Hayal veya gerçek…
top of page

Hayal veya gerçek…


Gerçek olmayan şeylere gerçekmiş gibi inanmak, iyimser olmanın ötesinde Don Kişot’ca davranmak, hayalperest olmak, Polliana’cılık oynamak kimi zaman iyidir, dünyayı pespembe görmenizi sağlamazsa bile yaşantımızı daha çekilir bir hale getirir, daha az karamsar olmamıza yol açar, ancak nereye kadar?...

İki somut örnek:

1-Türkiye’de yaşıyorsunuz, Yahudi’siniz, halkın yüzde yetmiş beşi sizi sevmiyor, hatta nefret ediyor, yabancı olarak görüyor, Türkçeyi nereden öğrendin diye soruyor, Yahudi’den Türk olmaz diyor. Ya her gün antisemit bir söylem ile sinirleniyor, huzurunuz kaçıyor, ya da kulaklarınızı kapatıyorsunuz.

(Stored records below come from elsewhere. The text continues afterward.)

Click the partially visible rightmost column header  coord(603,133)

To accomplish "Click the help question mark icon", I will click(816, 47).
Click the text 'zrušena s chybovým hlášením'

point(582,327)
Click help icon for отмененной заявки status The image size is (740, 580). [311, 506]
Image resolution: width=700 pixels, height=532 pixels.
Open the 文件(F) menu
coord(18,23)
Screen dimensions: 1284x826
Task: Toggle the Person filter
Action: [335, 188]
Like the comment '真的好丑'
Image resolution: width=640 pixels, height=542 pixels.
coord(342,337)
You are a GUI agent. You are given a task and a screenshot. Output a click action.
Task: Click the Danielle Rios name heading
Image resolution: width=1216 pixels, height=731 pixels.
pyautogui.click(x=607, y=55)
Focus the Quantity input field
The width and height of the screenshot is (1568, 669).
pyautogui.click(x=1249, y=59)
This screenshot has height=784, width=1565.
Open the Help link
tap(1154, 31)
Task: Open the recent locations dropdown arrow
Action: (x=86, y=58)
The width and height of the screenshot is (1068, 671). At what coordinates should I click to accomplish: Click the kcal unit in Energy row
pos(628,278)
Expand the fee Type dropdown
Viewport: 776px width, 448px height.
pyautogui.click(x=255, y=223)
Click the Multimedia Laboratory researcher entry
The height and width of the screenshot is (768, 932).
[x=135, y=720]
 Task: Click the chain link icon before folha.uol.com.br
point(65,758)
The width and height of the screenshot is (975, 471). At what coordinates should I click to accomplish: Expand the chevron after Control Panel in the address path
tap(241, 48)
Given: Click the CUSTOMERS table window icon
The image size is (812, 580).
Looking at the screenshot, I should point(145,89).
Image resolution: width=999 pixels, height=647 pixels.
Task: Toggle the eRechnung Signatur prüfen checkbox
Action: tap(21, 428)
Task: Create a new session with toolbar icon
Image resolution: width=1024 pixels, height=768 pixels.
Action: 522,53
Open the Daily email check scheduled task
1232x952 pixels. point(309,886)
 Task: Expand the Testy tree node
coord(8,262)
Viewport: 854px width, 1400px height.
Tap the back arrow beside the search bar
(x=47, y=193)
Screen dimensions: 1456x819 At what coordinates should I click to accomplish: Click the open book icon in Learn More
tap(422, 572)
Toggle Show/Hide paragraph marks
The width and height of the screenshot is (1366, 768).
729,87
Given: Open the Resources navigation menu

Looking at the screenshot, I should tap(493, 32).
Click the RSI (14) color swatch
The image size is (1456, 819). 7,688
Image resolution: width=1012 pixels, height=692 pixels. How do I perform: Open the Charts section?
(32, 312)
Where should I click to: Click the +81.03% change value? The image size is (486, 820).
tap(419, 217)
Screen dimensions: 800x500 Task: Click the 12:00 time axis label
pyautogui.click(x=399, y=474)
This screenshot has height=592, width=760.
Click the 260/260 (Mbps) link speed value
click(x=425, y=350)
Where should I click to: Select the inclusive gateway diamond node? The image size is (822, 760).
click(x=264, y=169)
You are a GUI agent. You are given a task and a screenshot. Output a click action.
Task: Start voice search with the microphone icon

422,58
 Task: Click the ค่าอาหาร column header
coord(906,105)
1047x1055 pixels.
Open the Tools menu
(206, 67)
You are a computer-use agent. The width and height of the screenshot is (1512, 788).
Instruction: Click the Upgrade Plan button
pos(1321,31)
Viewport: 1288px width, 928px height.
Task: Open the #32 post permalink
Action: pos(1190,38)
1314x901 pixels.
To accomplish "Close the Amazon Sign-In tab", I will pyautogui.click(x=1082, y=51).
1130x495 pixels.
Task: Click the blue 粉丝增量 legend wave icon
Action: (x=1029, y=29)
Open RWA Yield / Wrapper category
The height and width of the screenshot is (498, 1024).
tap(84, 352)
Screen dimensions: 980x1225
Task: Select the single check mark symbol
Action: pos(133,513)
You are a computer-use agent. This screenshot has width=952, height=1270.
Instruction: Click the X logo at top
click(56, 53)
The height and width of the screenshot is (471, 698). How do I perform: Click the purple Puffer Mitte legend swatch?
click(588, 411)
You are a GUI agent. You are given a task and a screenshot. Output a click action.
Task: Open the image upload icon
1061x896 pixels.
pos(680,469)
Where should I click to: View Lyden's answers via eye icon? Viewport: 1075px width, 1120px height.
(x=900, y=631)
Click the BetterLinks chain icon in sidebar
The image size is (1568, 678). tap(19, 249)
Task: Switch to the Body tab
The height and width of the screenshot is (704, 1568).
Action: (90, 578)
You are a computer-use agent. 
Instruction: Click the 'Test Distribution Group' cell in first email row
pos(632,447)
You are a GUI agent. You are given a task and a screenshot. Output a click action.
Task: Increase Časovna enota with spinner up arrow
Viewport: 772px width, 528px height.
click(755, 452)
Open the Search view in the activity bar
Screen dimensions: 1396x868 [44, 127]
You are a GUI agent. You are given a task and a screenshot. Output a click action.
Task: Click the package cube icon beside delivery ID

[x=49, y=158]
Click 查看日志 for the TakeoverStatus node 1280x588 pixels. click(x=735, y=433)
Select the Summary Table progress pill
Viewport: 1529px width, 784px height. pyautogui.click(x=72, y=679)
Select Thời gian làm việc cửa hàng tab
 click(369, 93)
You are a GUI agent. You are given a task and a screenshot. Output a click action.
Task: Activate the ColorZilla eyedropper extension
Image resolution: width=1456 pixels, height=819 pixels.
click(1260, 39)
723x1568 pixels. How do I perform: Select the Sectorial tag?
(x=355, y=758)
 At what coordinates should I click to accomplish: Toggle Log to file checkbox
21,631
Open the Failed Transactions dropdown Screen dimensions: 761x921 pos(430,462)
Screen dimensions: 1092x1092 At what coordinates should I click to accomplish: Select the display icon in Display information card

Biz kendimizi iyi tanıtamamışız, hayatlarında bir Yahudi bile görmeden konuşuyorlar, bizleri tanısalar, 500 değil 2000 yıldır bu topraklarda yaşadığımızı bilseler ve daha birçok şeyi bilseler eski günlerde olduğu gibi bayramlarımızı paylaşacak, her an gözyaşları ile birbirimizi kucaklayacak, sevgi ile dolup taşacağız…

Ve bu iyi niyet ile 20-30 yıldır gel tanış olalım deriz, özel günler düzenler kültürümüzü tanıtmaya çalışırız, yazarız, çizeriz, kimi zaman şikâyet ederiz, gel gör ki bunca çaba nafile, bir iki aydın, sağduyulu kimse ile karşılıklı ne kadar sohbet etsek, birlikte kahve içsek sıfıra sıfır elde var sıfır.

Sonuç; Şalom’un Yayın Yönetmeninin; azalacağına artan antisemitizm üzerine, her ne kadar konuşmasında bu eğilimin sadece ana akım medyada mevcudiyetinden söz etse de, (*) https://independentturkish.com/node/105941’de yayınlanan söyleşisinde “Bizi Türk görmediler, o yüzden böyle azınlık psikolojisinde kaldık…” diyerek gerçeği dile getirebildiğini görebiliyoruz.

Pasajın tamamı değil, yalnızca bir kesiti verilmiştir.